I think Beau would jump through a flaming hoop for a sliver of hot dog. Not going to try that trick, though.


----------



## Fluffyspoos (Aug 11, 2009)

I use turkey hotdogs, less fat, and cut it into a lot of tiny pieces. It's human grade food, so I don't feel bad giving it to my dogs for training. Also, it has a high water value, so it's not too filling and soft so they eat it fast and not spend too long crunching between each attempt.


----------



## caroline429 (Mar 5, 2012)

I've tried all kinds of training treats, but hot dogs (chicken weiners) are the only reward that will get Cali's attention in obedience class. All the other dogs and distractions make it challenging to get her attention at times so, when I do, the reward has got to be good! LOL

I use them soft for class so she can swallow them in a hurry. I also prepare some crunchy ones for use at home because they keep a lot longer and aren't as greasy. Since I usually carry treats when I take her for a walk, I don't want to end up with a big greasy stain on my pocket!

To prepare crunchy ones, cut the hot dog into small pieces and place between paper towels. I usually put 3 towels under and 3 on top. Microwave on high for about 2 minutes or until crunchy but not hard.


----------



## Clicker (Apr 28, 2012)

Hi caroline

Thanks for the tip! I made my first batch of what I now call "Crunchy Dogs"
Bailey loves them!

I got a little overzealous this morning training Bailey with some "crunchy dogs"
Anyway we took her to a flyball tournament that was going on nearby. About 5 minutes after being there, didn't she stop, squat & drop one big mess! How embarrassing! :embarrassed2: I guess this happens all the time at these kind of tournaments but, still embarrassing when you're just there as a spectator! The thing that I found funny was how many people offered to help us clean it up!!
They are better "folk" than I!


----------



## Marcoislandmom (Mar 15, 2012)

I use chicken franks from the natural foods section of the market (Publix here in the South). They sure get Karat's attention!


----------



## Clicker (Apr 28, 2012)

Fluffyspoos said:


> I use turkey hotdogs, less fat, and cut it into a lot of tiny pieces. It's human grade food, so I don't feel bad giving it to my dogs for training. Also, it has a high water value, so it's not too filling and soft so they eat it fast and not spend too long crunching between each attempt.


Are turkey dogs all natural? or can you get them all natural? Either way, I think I will try these next time. What brand name do you use?


----------



## cdnchick (Jan 1, 2012)

Northern Lights said:


> When my daughter trains a friend's dog, she uses tiny fresh hot dog pieces, but of grass-fed, uncured, hot dog.

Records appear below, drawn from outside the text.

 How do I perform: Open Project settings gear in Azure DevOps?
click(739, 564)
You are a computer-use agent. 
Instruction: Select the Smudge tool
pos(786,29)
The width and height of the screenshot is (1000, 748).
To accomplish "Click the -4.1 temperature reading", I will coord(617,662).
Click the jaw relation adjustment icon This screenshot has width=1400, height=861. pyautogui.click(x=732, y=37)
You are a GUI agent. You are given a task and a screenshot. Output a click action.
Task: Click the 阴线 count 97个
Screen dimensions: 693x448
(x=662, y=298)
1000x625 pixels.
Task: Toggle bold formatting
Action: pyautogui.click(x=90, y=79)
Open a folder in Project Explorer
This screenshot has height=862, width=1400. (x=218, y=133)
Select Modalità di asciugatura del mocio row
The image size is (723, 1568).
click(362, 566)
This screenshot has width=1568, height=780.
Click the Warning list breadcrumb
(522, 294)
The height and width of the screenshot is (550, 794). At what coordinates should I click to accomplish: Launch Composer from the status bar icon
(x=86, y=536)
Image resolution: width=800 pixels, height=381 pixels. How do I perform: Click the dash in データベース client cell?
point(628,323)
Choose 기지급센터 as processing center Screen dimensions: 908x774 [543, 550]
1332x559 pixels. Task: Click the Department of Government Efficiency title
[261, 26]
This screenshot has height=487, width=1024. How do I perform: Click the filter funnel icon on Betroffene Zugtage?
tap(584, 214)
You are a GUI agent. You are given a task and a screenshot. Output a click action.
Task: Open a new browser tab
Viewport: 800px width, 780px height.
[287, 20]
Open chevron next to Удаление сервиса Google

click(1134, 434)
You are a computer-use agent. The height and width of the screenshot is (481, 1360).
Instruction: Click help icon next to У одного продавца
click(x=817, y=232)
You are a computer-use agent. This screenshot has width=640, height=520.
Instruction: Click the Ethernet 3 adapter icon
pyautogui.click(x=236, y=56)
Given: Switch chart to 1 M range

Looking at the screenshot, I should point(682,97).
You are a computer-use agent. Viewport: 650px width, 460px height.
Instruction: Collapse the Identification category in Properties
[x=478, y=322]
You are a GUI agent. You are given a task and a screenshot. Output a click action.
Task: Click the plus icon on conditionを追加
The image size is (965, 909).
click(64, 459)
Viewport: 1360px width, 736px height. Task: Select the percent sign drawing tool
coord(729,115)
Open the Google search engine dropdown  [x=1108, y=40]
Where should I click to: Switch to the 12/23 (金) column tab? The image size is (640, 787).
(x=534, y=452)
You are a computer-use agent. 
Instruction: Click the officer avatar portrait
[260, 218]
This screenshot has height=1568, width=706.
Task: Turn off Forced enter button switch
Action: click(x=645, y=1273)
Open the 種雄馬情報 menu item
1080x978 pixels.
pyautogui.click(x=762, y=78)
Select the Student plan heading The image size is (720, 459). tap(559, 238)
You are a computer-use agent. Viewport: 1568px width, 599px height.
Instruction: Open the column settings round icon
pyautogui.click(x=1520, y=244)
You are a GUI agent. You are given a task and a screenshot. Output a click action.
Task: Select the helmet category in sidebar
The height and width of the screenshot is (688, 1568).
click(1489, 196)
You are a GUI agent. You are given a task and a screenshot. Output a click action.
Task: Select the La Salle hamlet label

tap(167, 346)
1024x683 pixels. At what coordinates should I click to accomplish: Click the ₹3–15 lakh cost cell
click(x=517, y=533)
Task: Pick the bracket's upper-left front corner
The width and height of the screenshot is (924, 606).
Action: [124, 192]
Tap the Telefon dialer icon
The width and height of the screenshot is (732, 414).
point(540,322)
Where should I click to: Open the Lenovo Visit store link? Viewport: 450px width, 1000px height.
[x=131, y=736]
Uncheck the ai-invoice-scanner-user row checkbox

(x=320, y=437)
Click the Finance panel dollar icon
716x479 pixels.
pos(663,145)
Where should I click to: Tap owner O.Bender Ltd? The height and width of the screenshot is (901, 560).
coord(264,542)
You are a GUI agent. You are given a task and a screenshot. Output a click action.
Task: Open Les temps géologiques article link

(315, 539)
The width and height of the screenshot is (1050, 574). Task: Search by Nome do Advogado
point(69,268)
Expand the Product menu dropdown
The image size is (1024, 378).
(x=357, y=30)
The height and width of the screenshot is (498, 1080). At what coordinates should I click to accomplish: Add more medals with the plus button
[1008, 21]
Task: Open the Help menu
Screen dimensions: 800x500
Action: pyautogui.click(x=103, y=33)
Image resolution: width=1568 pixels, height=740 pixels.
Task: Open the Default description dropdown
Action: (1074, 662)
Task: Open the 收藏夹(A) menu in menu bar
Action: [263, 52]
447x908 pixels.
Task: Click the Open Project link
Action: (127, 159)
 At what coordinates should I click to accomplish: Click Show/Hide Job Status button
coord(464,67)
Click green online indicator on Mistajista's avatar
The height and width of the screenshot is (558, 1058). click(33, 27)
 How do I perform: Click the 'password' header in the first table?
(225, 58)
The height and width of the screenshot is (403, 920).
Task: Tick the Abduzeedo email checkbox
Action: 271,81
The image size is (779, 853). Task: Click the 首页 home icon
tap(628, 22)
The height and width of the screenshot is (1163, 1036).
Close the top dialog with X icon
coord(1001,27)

I'm hoping my new spoo will like healthy hot dog bits, too -- but I soaked them to remove salt and then baked them to dry them out. We got about 160+ treats per hot dog.


How long of a soak and length/temp of bake? This sounds like a great idea!


----------



## tortoise (Feb 5, 2012)

Treats are junk food. Pick whatever your dog loves best for best training results. 

I don't use hot dogs because I will eat them, lol.

Regarding baking hot dogs to dry them out - the reason hot dogs are such an awesome treat is because they are moist (and smelly, and greasy). A dog should not have to stop and chew a training treat. It disrupts training.


----------



## Northern Lights (Feb 26, 2012)

Our pup doesn't seem to care whether they're wet or dry, and the chewing is minimal whichever. 

I soak for 30 minutes or so, and the baking was at about 250 degrees until they looked fairly dry -- not sure how long it took, as I've only dried one batch. It takes awhile to use that much!


----------



## BorderKelpie (Dec 3, 2011)

I use the turkey dogs, too. Hotdogs are perfect for training as they can be cut into tiny little pieces for tracking, slightly larger for recalls, and sliced lengthwise for focused heels. I use them on everyone from my smallest poodle to my GSD. 

As far as healthy, I am sure they aren't, but, I feed them a good quality food with meat and raw bones and other healthy treats. I don't figure the hotdogs hurt them anymore than me indulging in birthday cake or ice cream on occasion. lol All in moderation as they say.


----------